# Brief
Starting with the line containing "(Reply to #7) (154, 2284)" and going on through the line containing "adaptur@giz.de (356, 2542)", return the lines of the data below exactly, and only those.

Segment Start: Provided records

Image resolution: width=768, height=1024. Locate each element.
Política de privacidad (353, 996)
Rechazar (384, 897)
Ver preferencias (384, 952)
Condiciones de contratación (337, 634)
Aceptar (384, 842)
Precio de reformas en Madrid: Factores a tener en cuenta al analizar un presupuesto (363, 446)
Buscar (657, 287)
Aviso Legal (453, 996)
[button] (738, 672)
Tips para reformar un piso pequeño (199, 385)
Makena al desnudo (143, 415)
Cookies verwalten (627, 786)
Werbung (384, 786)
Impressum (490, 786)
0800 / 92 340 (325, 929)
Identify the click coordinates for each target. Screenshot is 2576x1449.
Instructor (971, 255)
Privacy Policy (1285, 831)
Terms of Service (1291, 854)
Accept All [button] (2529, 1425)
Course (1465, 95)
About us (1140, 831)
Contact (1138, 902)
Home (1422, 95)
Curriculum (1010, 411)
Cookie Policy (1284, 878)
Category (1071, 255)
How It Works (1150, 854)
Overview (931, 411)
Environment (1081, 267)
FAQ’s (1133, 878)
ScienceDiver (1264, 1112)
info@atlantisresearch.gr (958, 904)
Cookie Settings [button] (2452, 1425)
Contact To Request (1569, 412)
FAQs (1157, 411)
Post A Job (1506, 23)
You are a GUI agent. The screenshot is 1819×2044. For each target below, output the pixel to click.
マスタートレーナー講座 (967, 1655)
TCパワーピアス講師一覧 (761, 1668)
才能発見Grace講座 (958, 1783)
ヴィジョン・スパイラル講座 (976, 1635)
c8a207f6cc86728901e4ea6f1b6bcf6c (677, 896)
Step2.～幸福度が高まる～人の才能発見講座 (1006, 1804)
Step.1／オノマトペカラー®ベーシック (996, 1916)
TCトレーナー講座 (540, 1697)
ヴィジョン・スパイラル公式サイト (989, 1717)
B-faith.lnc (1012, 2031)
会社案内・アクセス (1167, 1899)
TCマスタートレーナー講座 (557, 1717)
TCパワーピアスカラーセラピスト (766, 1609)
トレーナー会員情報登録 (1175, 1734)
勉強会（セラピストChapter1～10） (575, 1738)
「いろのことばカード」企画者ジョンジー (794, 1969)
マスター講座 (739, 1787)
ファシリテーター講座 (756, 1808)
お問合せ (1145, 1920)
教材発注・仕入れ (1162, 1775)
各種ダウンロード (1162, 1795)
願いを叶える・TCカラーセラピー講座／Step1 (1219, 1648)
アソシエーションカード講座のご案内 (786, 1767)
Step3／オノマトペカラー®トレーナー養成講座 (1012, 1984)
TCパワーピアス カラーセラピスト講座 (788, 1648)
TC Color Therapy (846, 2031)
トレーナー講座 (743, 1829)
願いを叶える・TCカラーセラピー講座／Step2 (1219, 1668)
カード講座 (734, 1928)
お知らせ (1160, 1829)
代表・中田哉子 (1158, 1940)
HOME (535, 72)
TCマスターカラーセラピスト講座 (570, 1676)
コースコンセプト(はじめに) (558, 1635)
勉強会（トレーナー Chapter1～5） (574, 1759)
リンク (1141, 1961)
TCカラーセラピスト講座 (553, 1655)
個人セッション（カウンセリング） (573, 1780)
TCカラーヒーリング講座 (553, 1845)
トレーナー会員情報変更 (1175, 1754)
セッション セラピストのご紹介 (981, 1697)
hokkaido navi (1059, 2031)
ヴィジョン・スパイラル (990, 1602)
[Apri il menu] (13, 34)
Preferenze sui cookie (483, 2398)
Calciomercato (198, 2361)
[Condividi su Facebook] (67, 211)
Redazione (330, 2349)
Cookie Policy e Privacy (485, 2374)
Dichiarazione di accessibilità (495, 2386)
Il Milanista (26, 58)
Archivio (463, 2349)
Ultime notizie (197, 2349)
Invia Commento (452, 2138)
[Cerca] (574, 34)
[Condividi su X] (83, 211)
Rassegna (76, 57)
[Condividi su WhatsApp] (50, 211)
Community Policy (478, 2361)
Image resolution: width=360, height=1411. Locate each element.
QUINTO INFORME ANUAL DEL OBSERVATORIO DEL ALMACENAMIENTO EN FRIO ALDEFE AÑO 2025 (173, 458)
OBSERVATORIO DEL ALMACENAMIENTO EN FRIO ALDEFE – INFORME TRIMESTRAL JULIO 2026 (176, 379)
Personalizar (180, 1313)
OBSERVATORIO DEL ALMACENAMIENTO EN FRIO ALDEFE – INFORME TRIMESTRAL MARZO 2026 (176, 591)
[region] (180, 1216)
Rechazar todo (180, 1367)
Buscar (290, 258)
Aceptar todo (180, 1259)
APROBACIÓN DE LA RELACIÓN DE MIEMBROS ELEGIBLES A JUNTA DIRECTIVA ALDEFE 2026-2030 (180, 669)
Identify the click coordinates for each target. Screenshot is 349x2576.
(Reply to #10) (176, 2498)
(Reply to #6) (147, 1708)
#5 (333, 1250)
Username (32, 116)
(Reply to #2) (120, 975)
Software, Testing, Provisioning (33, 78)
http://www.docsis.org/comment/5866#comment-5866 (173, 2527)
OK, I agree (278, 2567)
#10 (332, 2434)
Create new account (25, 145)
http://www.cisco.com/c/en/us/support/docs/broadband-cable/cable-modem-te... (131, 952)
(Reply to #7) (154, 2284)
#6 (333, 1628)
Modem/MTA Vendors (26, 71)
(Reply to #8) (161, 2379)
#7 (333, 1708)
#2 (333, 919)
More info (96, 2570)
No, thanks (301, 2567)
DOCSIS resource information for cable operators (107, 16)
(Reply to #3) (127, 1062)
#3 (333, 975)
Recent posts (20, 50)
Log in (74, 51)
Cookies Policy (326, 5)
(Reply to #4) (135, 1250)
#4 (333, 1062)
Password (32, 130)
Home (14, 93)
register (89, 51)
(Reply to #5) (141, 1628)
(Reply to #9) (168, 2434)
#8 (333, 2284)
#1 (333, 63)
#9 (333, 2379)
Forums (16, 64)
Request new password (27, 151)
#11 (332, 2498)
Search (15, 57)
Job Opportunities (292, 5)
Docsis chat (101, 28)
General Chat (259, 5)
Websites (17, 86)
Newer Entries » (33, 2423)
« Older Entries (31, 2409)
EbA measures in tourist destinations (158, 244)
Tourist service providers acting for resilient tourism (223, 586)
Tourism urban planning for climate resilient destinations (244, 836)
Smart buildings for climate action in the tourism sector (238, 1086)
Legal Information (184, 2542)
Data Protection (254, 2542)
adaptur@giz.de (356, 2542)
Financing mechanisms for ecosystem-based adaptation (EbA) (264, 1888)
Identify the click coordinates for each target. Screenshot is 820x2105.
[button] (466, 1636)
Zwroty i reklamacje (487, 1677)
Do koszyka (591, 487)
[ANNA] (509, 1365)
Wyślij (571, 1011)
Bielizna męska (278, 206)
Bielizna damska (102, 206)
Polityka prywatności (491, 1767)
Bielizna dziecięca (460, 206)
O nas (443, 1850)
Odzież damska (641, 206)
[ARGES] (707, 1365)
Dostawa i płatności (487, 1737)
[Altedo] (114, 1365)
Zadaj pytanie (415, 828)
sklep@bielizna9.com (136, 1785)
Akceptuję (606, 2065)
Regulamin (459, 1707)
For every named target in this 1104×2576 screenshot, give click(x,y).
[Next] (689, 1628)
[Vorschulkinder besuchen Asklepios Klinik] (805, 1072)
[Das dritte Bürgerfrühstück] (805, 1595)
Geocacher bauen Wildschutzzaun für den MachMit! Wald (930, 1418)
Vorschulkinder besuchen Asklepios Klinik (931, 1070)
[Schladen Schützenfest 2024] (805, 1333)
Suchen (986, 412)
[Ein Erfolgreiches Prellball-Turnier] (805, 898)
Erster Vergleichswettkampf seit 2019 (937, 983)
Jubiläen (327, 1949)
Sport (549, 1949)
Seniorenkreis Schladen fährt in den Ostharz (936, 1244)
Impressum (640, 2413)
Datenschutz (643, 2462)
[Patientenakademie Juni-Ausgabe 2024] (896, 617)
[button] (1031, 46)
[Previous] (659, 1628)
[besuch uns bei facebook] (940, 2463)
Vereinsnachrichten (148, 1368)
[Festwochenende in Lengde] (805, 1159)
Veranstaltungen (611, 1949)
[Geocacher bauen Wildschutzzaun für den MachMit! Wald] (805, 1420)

Segment End: Provided records

# Answer space
(Reply to #7) (154, 2284)
#6 (333, 1628)
Modem/MTA Vendors (26, 71)
(Reply to #8) (161, 2379)
#7 (333, 1708)
#2 (333, 919)
More info (96, 2570)
No, thanks (301, 2567)
DOCSIS resource information for cable operators (107, 16)
(Reply to #3) (127, 1062)
#3 (333, 975)
Recent posts (20, 50)
Log in (74, 51)
Cookies Policy (326, 5)
(Reply to #4) (135, 1250)
#4 (333, 1062)
Password (32, 130)
Home (14, 93)
register (89, 51)
(Reply to #5) (141, 1628)
(Reply to #9) (168, 2434)
#8 (333, 2284)
#1 (333, 63)
#9 (333, 2379)
Forums (16, 64)
Request new password (27, 151)
#11 (332, 2498)
Search (15, 57)
Job Opportunities (292, 5)
Docsis chat (101, 28)
General Chat (259, 5)
Websites (17, 86)
Newer Entries » (33, 2423)
« Older Entries (31, 2409)
EbA measures in tourist destinations (158, 244)
Tourist service providers acting for resilient tourism (223, 586)
Tourism urban planning for climate resilient destinations (244, 836)
Smart buildings for climate action in the tourism sector (238, 1086)
Legal Information (184, 2542)
Data Protection (254, 2542)
adaptur@giz.de (356, 2542)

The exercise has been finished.